EMERGENCY DEPARTMENT TREATMENT AND COURSE: Left knee x-ray was obtained. Four views reviewed. It was read as no signs of acute fracture, dislocation or marked arthritic changes per radiologist. After coming to the emergency department and going through triage process, the patient developed chest pain. Further diagnostic studies have been ordered. The patient was placed on cardiac monitoring. IV access will be obtained. The patient will receive four baby aspirin p.o., morphine sulfate 4 mg IV, and Zofran 4 mg IV.

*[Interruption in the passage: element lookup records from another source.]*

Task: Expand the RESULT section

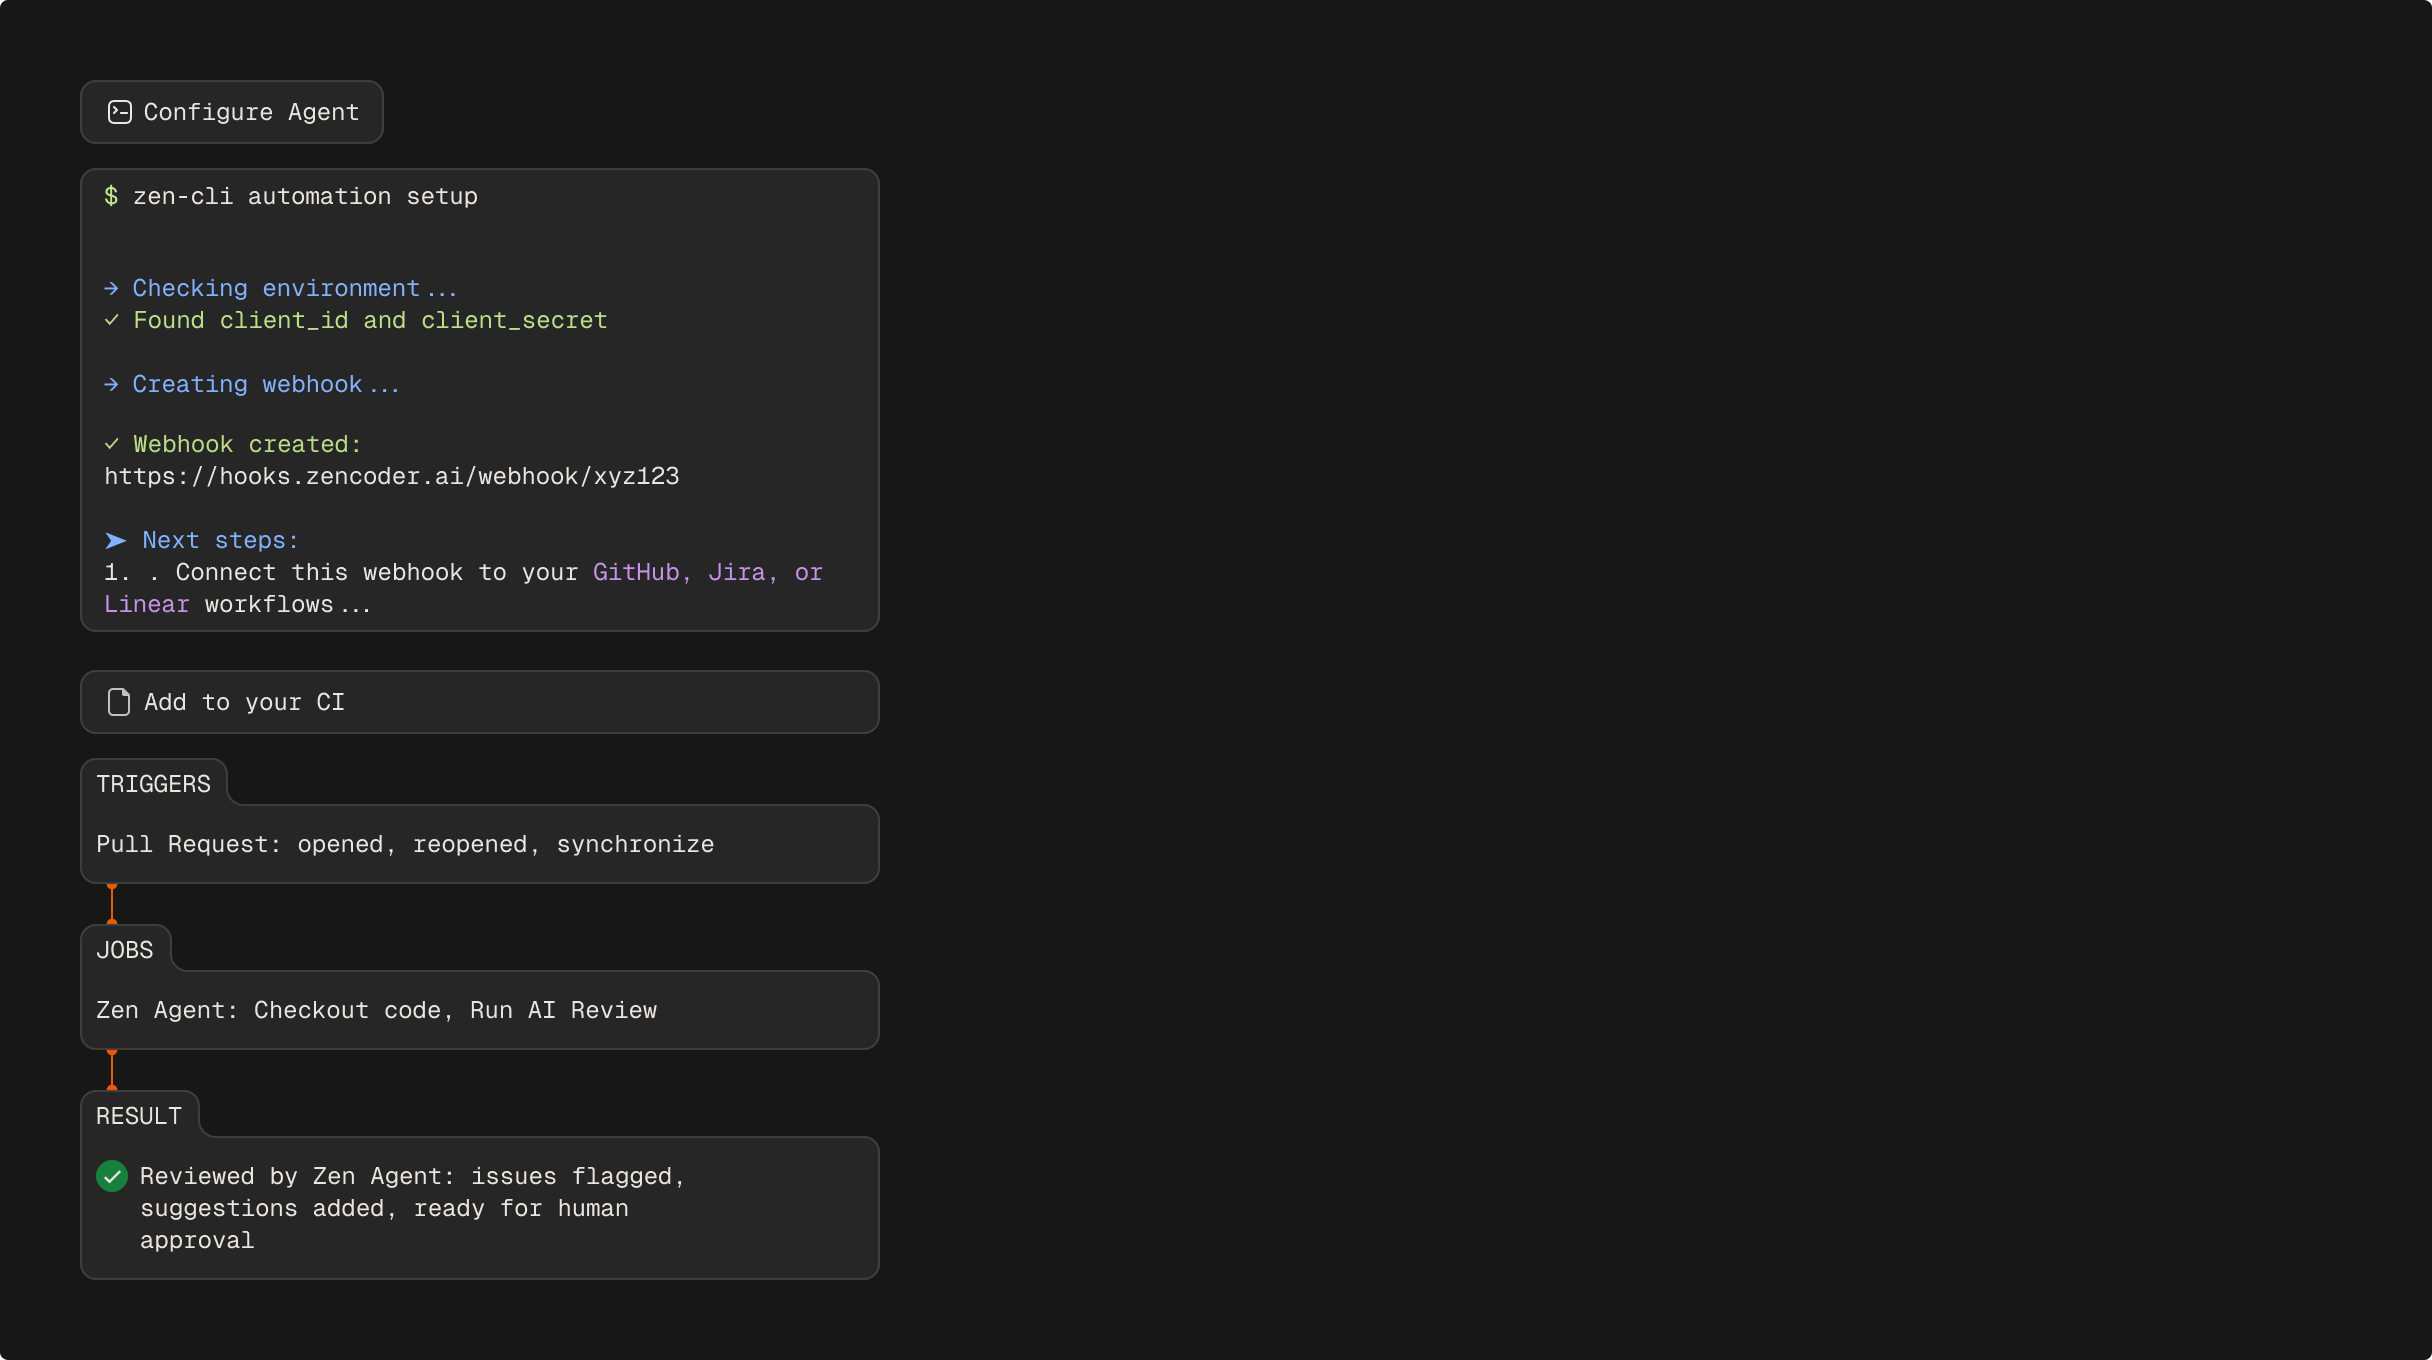Action: (x=139, y=1114)
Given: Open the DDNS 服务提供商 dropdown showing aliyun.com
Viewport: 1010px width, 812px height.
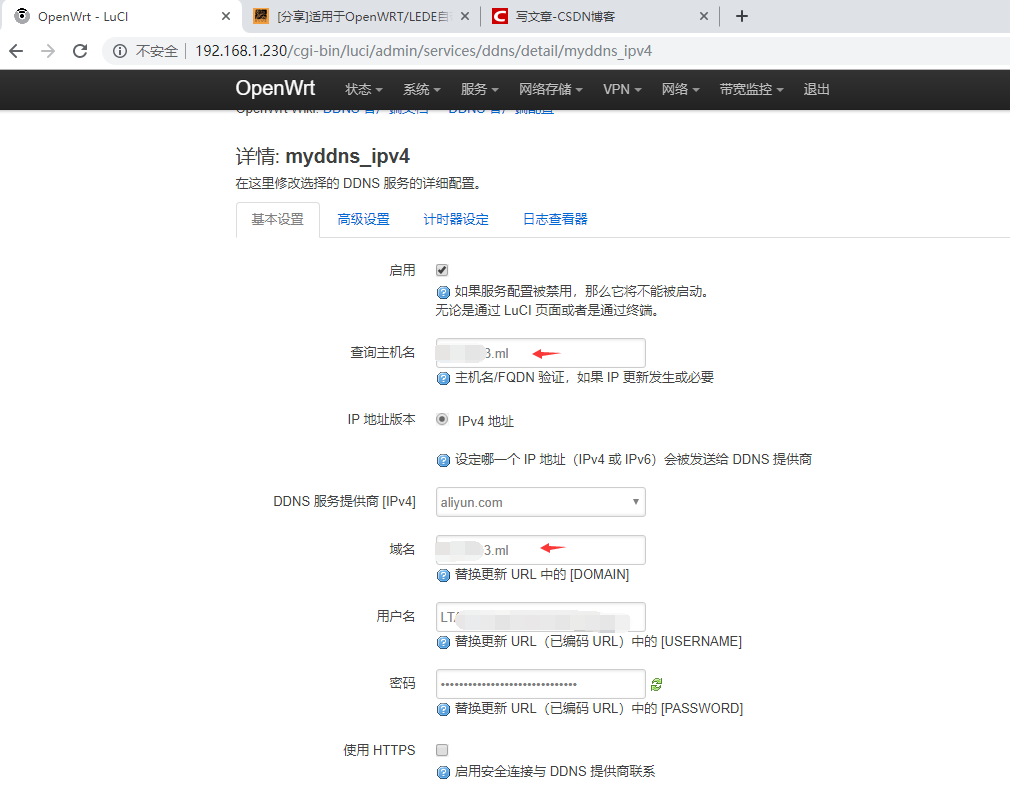Looking at the screenshot, I should tap(540, 501).
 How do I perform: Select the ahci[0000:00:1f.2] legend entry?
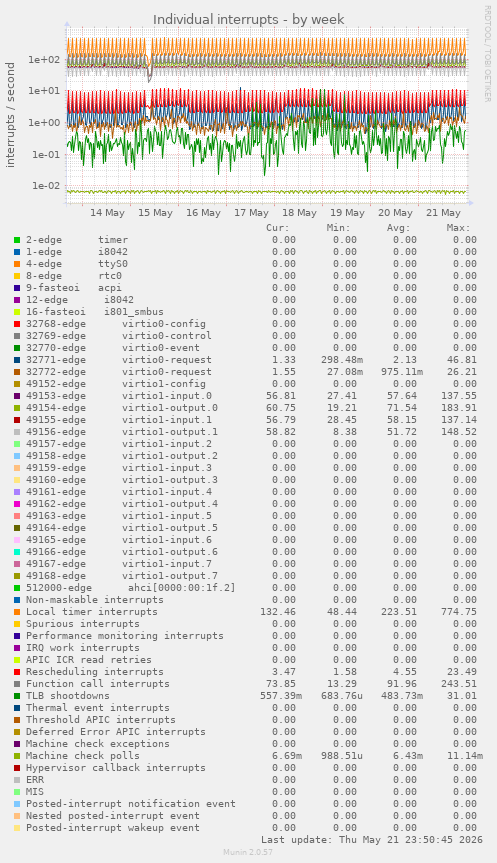(x=130, y=588)
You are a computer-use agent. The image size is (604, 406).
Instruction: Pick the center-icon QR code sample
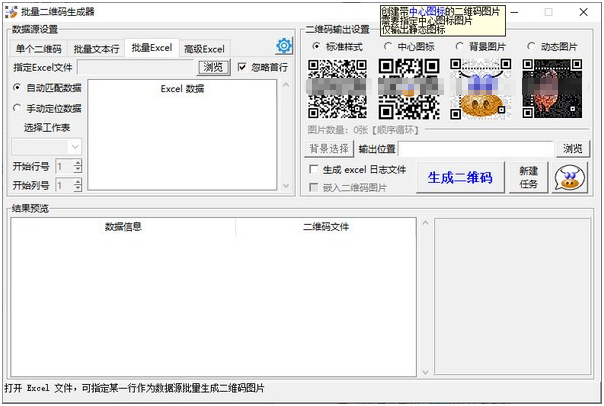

CBC, comprehensive metabolic panel, EKG, PT, PTT, urinalysis, cardiac panel at 0 hour and 90 minutes, BNP, ABG, D-dimer, chest x-ray PA and lateral have been ordered. All results are currently pending.

The patient will continue to be monitored. We will obtain all diagnostic results, reassess, and decide on further management/disposition. She has been evaluated and examined by Dr. John Doe, who agrees with this plan.